Can Computers Save Health Care?
Cost per unit of outcome was $189, versus $497 for treatment as usual
New research from Indiana University has found that machine learning — the same computer science discipline that helped create voice recognition systems, self-driving cars and credit card fraud detection systems — can drastically improve both the cost and quality of health care in the United States.
Using an artificial intelligence framework combining Markov Decision Processes and Dynamic Decision Networks, IU School of Informatics and Computing researchers Casey Bennett and Kris Hauser show how simulation modeling that understands and predicts the outcomes of treatment could reduce health care costs by over 50 percent while also improving patient outcomes by nearly 50 percent.
The work by Hauser, an assistant professor of computer science, and Ph.D. student Bennett improves upon their earlier work that showed how machine learning could determine the best treatment at a single point in time for an individual patient.
By using a new framework that employs sequential decision-making, the previous single-decision research can be expanded into models that simulate numerous alternative treatment paths out into the future; maintain beliefs about patient health status over time even when measurements are unavailable or uncertain; and continually plan/re-plan as new information becomes available. In other words, it can “think like a doctor.”
“The Markov Decision Processes and Dynamic Decision Networks enable the system to deliberate about the future, considering all the different possible sequences of actions and effects in advance, even in cases where we are unsure of the effects,” Bennett said.
Moreover, the approach is non-disease-specific — it could work for any diagnosis or disorder, simply by plugging in the relevant information.
The new work addresses three vexing issues related to health care in the U.S.: rising costs expected to reach 30 percent of the gross domestic product by 2050; a quality of care where patients receive correct diagnosis and treatment less than half the time on a first visit; and a lag time of 13 to 17 years between research and practice in clinical care.
“We’re using modern computational approaches to learn from clinical data and develop complex plans through the simulation of numerous, alternative sequential decision paths,” Bennett said. “The framework here easily out-performs the current treatment-as-usual, case-rate/fee-for-service models of health care.”
Bennett is also a data architect and research fellow with Centerstone Research Institute, the research arm of Centerstone, the nation’s largest not-for-profit provider of community-based behavioral health care. The two researchers had access to clinical data, demographics and other information on over 6,700 patients who had major clinical depression diagnoses, of which about 65 to 70 percent had co-occurring chronic physical disorders like diabetes, hypertension and cardiovascular disease.
Using 500 randomly selected patients from that group for simulations, the two compared actual doctor performance and patient outcomes against sequential decision-making models, all using real patient data.

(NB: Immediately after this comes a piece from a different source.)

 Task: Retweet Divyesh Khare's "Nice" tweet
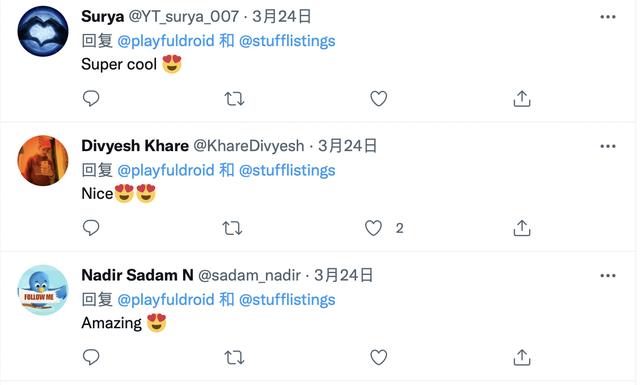point(232,228)
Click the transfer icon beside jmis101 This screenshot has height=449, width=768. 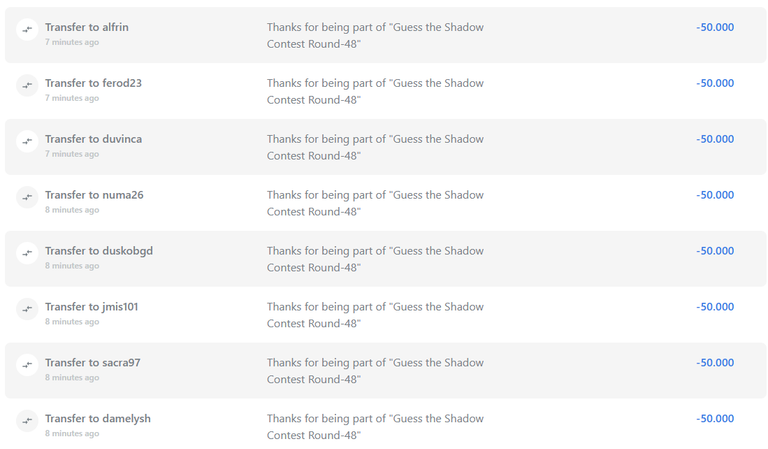[27, 308]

They found great disparity in the cost per unit of outcome change when the artificial intelligence model’s cost of $189 was compared to the treatment-as-usual cost of $497.
“This was at the same time that the AI approach obtained a 30 to 35 percent increase in patient outcomes,” Bennett said. “And we determined that tweaking certain model parameters could enhance the outcome advantage to about 50 percent more improvement at about half the cost.”

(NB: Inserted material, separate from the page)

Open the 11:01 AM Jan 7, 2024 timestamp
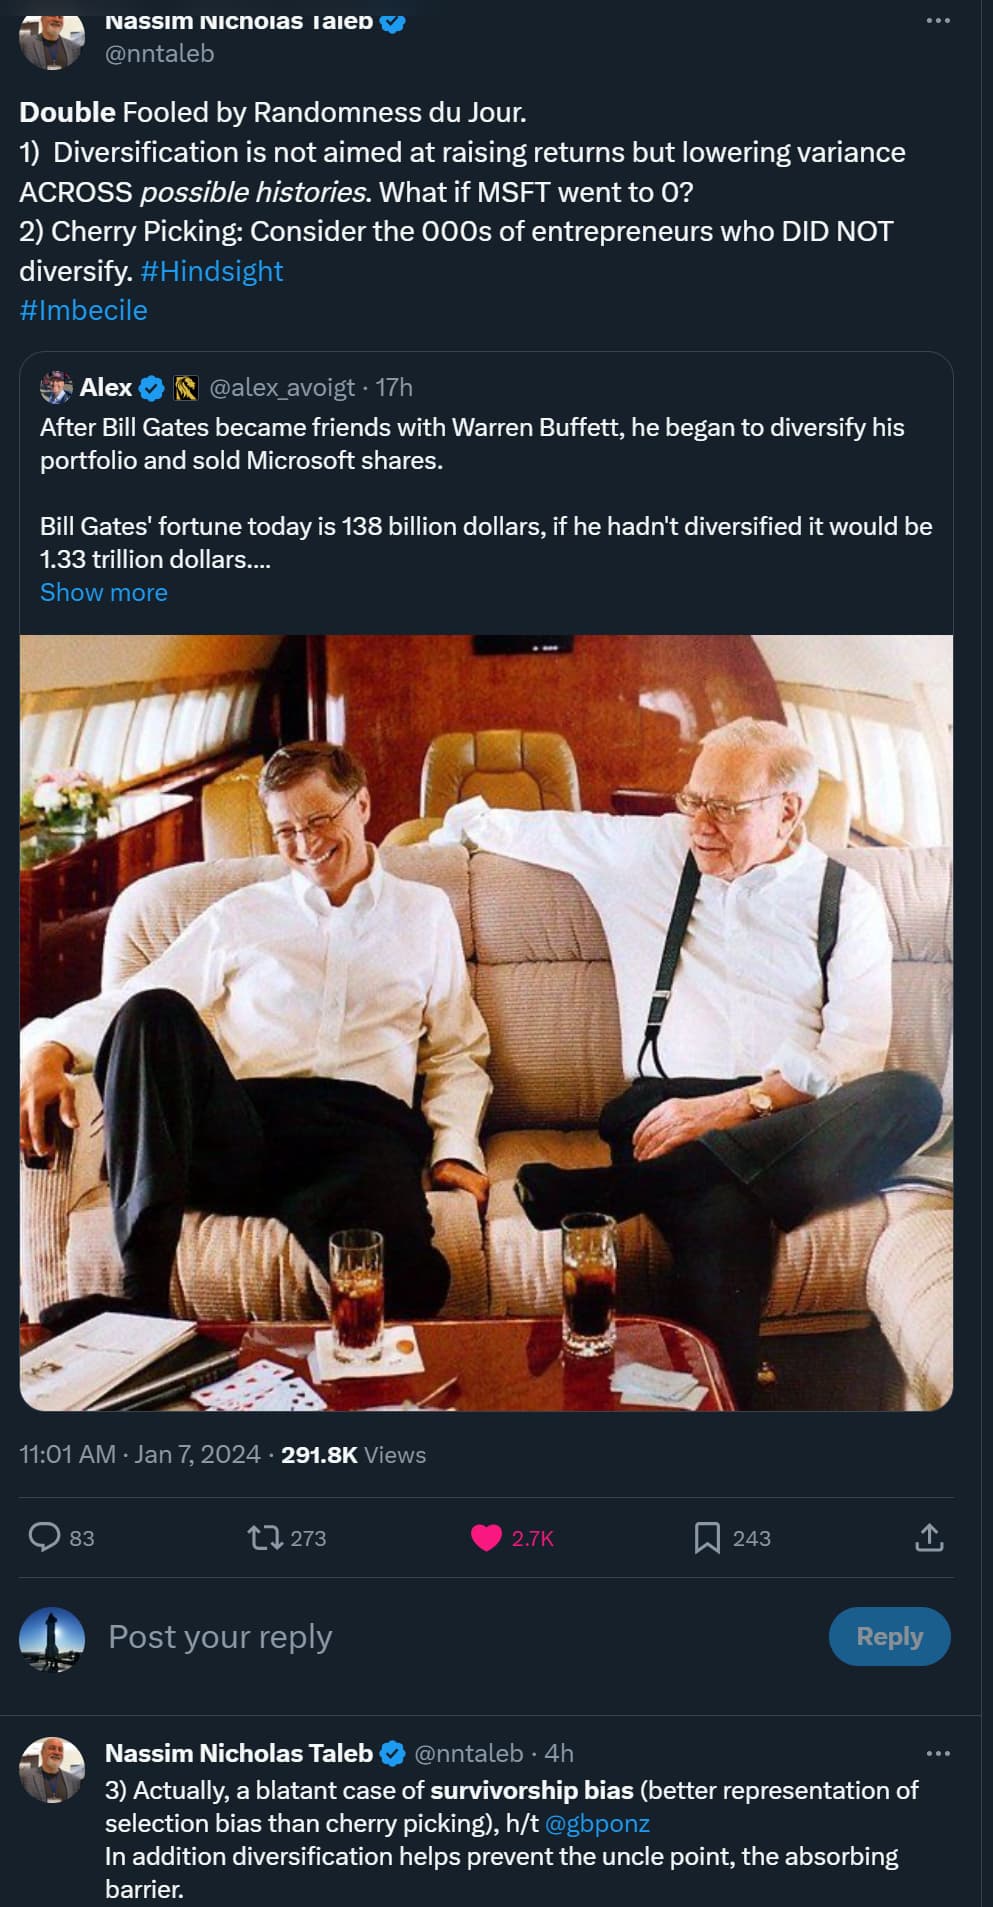Viewport: 993px width, 1907px height. [140, 1454]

While most medical decisions are based on case-by-case, experience-based approaches, there is a growing body of evidence that complex treatment decisions might best be handled through modeling rather than intuition alone.
“Modeling lets us see more possibilities out to a further point, which is something that is hard for a doctor to do,” Hauser said. “They just don’t have all of that information available to them.”
Using the growing availability of electronic health records, health information exchanges, large public biomedical databases and machine learning algorithms, the researchers believe the approach could serve as the basis for personalized treatment through integration of diverse, large-scale data passed along to clinicians at the time of decision-making for each patient. Centerstone alone, Bennett noted, has access to health information on over 1 million patients each year.
“Even with the development of new AI techniques that can approximate or even surpass human decision-making performance, we believe that the most effective long-term path could be combining artificial intelligence with human clinicians,” Bennett said. “Let humans do what they do well, and let machines do what they do well. In the end, we may maximize the potential of both.”
“Artificial Intelligence Framework for Simulating Clinical Decision-Making: A Markov Decision Process Approach” was published recently in Artificial Intelligence in Medicine. The research was funded by the Ayers Foundation, the Joe C. Davis Foundation and Indiana University.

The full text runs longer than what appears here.